**REQUIRED ACTION:**
Keep the pictures out. Restate the entries below word for word.

Stored items:
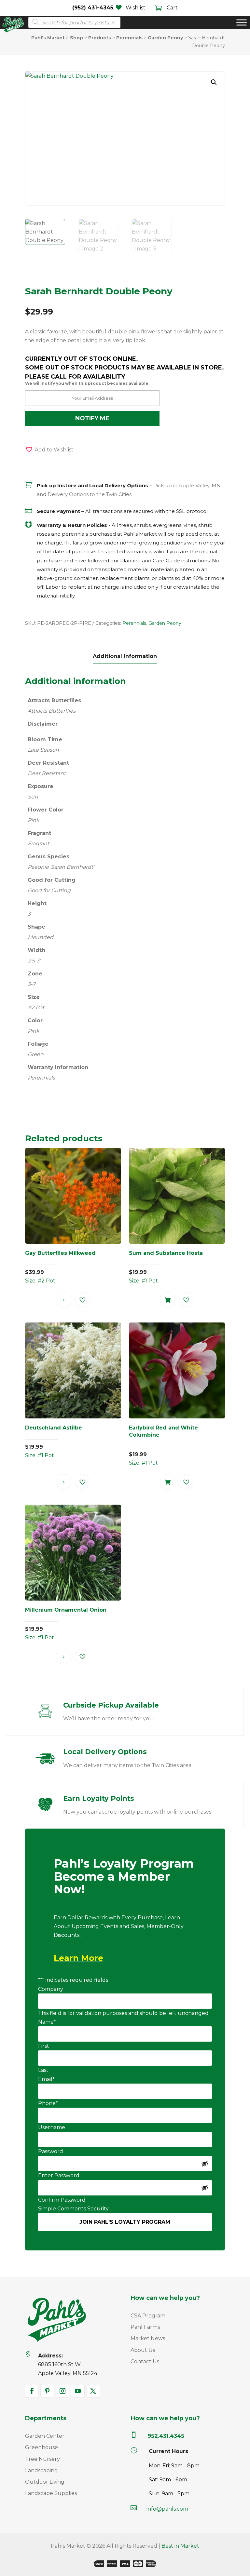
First (43, 2046)
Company (50, 1989)
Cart (171, 8)
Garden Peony (164, 623)
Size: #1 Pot (166, 1267)
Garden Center (44, 2436)
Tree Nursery (42, 2459)
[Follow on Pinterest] (47, 2391)
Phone (48, 2103)
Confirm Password (62, 2200)
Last (43, 2070)
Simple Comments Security (73, 2209)
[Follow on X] (93, 2391)
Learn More (78, 1958)
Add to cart (167, 1300)
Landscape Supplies (51, 2493)
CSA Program (148, 2316)
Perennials (134, 623)
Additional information (125, 656)
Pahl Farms (145, 2327)
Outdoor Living (44, 2482)
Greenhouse (41, 2447)
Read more (63, 1300)
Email (46, 2079)
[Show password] (204, 2163)
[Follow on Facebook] (32, 2391)
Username (51, 2127)
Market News (148, 2338)
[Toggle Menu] (241, 23)
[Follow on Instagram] (62, 2391)
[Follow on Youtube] (78, 2391)
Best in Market (180, 2546)
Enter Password (58, 2175)
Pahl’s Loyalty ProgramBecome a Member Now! (124, 1876)
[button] (214, 82)
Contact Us (145, 2361)
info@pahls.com (167, 2509)
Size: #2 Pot (60, 1267)
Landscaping (41, 2470)
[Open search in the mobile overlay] (72, 22)
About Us (143, 2350)
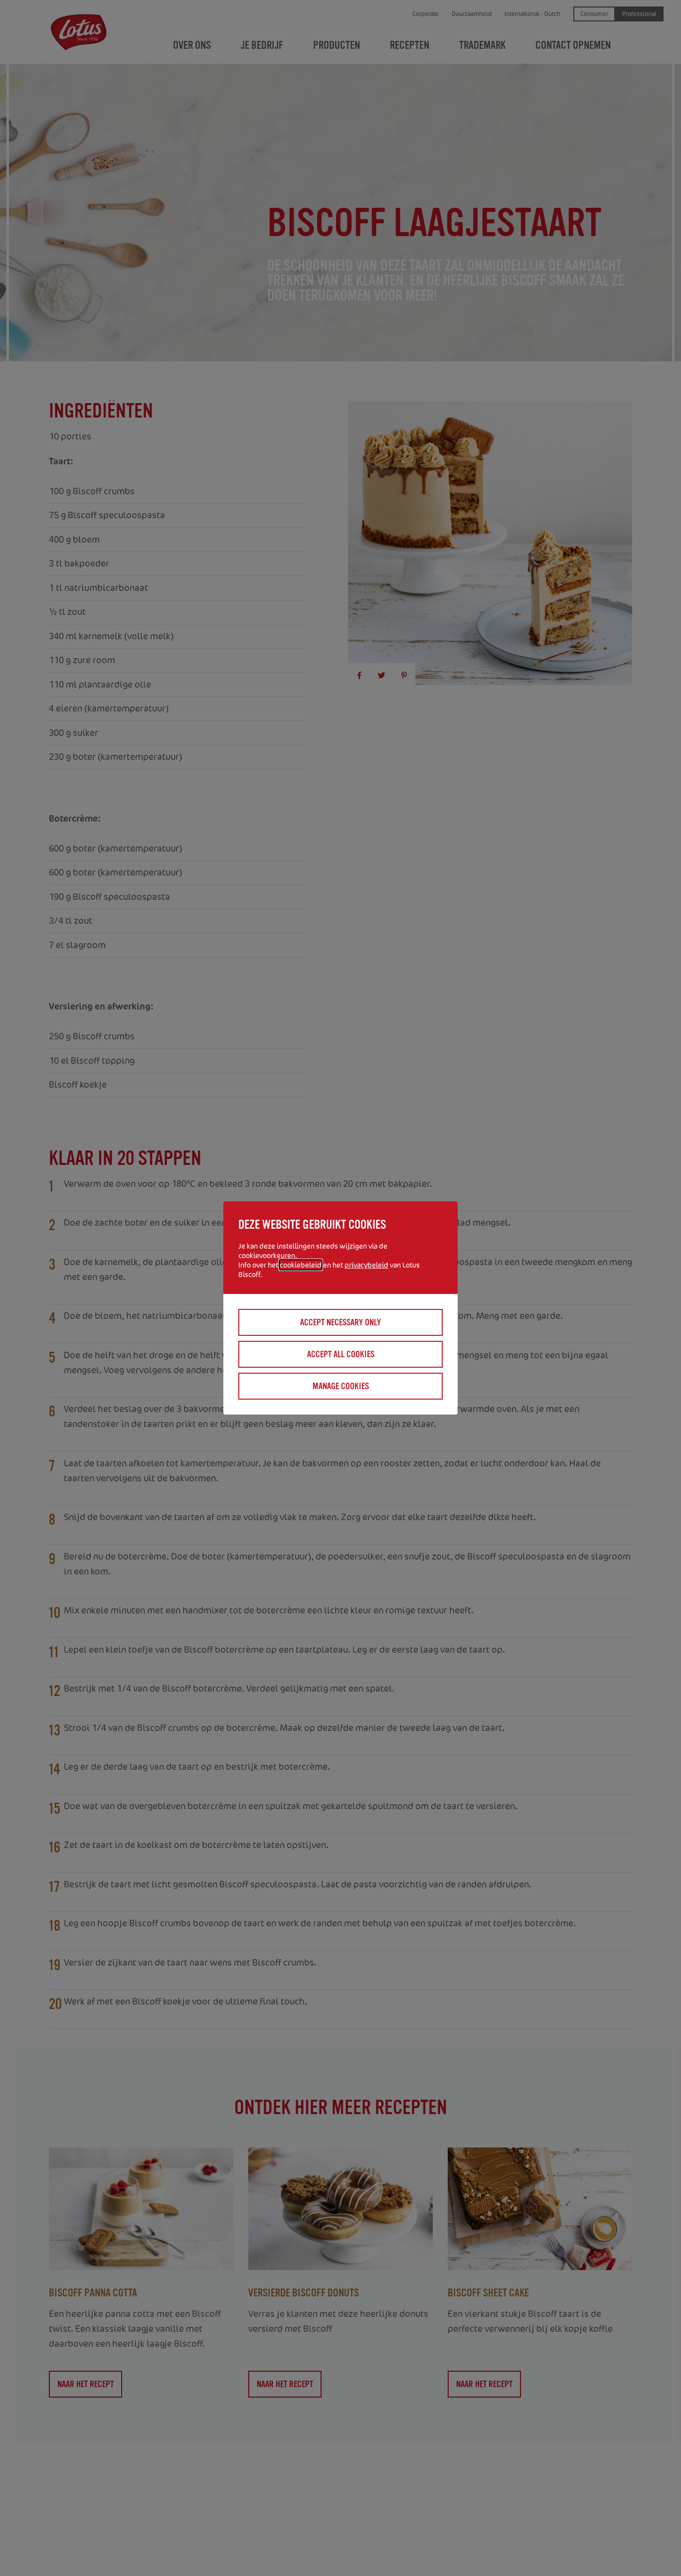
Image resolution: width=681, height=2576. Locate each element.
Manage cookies (341, 1386)
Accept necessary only (340, 1322)
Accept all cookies (340, 1354)
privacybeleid (366, 1265)
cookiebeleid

**EXERCISE SOLUTION:**
First (43, 2046)
Company (50, 1989)
Cart (171, 8)
Garden Peony (164, 623)
Size: #1 Pot (166, 1267)
Garden Center (44, 2436)
Tree Nursery (42, 2459)
[Follow on Pinterest] (47, 2391)
Phone (48, 2103)
Confirm Password (62, 2200)
Last (43, 2070)
Simple Comments Security (73, 2209)
[Follow on X] (93, 2391)
Learn More (78, 1958)
Add to cart (167, 1300)
Landscape Supplies (51, 2493)
CSA Program (148, 2316)
Perennials (134, 623)
Additional information (125, 656)
Pahl Farms (145, 2327)
Outdoor Living (44, 2482)
Greenhouse (41, 2447)
Read more (63, 1300)
Email (46, 2079)
[Show password] (204, 2163)
[Follow on Facebook] (32, 2391)
Username (51, 2127)
Market News (148, 2338)
[Toggle Menu] (241, 23)
[Follow on Instagram] (62, 2391)
[Follow on Youtube] (78, 2391)
Best in Market (180, 2546)
Enter Password (58, 2175)
Pahl’s Loyalty ProgramBecome a Member Now! (124, 1876)
[button] (214, 82)
Contact Us (145, 2361)
info@pahls.com (167, 2509)
Size: #2 Pot (60, 1267)
Landscaping (41, 2470)
[Open search in the mobile overlay] (72, 22)
About Us (143, 2350)
Image resolution: width=681, height=2576. Locate each element.
Manage cookies (341, 1386)
Accept necessary only (340, 1322)
Accept all cookies (340, 1354)
privacybeleid (366, 1265)
cookiebeleid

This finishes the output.